Exercice 1.
D'après le texte à lire, dans quel but les historiens et les spécialistes du génocide parlent-ils de génocide comparatif ?
Exercice 2.
Traduisez en anglais, s'il vous plaît, la phrase suivante du texte à lire : « Mais le fait est qu'on dit: "Jamais plus", et nous avons cela encore, encore et encore, alors à quoi ça sert ? »
Exercice 3.
Indiquez si chaque affirmation concorde avec le texte à lire, en répondant par oui ou non et en citant les mots décisifs du texte.
(a) Les historiens et les spécialistes du génocide parlent rarement de génocide comparatif.
(b) Le texte reprend l'expression « Jamais plus ».
(c) Le texte évoque les intérêts des superpuissances.

Texte à lire.
════════

Aztag : Les historiens et les spécialistes du génocide parlent souvent de génocide comparatif, dans le but de comprendre et de pouvoir éviter le génocide. Mais le fait est qu'on dit: "Jamais plus", et nous avons cela encore, encore et encore, alors à quoi ça sert ? Est -ce que tout cela finalement n'est pas de la real politique ? On pourrait penser: à quoi bon comparer et analyser, on ne peut pas changer grand chose parce que tout revient à la real politique et aux intérêts des superpuissances.

════════

Lignes extraites.
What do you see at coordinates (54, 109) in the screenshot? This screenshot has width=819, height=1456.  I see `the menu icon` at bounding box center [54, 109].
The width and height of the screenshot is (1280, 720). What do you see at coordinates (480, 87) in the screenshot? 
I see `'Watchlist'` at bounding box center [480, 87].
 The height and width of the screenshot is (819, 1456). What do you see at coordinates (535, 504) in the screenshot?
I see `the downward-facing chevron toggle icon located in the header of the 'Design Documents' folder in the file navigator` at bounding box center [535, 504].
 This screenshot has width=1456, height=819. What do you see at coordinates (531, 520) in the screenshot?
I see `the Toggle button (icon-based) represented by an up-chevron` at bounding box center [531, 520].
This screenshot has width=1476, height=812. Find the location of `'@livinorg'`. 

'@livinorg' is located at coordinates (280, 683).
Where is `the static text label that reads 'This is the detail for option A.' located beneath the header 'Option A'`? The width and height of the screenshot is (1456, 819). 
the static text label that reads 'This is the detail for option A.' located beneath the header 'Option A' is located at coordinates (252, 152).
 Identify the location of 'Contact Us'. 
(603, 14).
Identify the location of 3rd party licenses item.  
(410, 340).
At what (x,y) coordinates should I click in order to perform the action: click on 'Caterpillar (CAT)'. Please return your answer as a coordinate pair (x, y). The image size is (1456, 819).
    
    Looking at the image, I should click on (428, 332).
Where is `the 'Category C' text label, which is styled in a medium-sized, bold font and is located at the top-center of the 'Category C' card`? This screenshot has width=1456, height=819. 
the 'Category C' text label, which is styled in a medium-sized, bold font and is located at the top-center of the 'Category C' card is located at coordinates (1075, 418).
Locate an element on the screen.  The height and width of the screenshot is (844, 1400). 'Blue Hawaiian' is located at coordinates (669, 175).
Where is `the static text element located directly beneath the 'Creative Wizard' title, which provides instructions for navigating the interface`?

════════

Solution rédigée 1.
Dans le but de comprendre et de pouvoir éviter le génocide.

Solution rédigée 2.
But the fact is that we say "Never again," and we have this again, again and again, so what is the point?

Solution rédigée 3.
(a) Non : « Les historiens et les spécialistes du génocide parlent souvent de génocide comparatif ».
(b) Oui : « on dit: "Jamais plus" ».
(c) Oui : « aux intérêts des superpuissances ».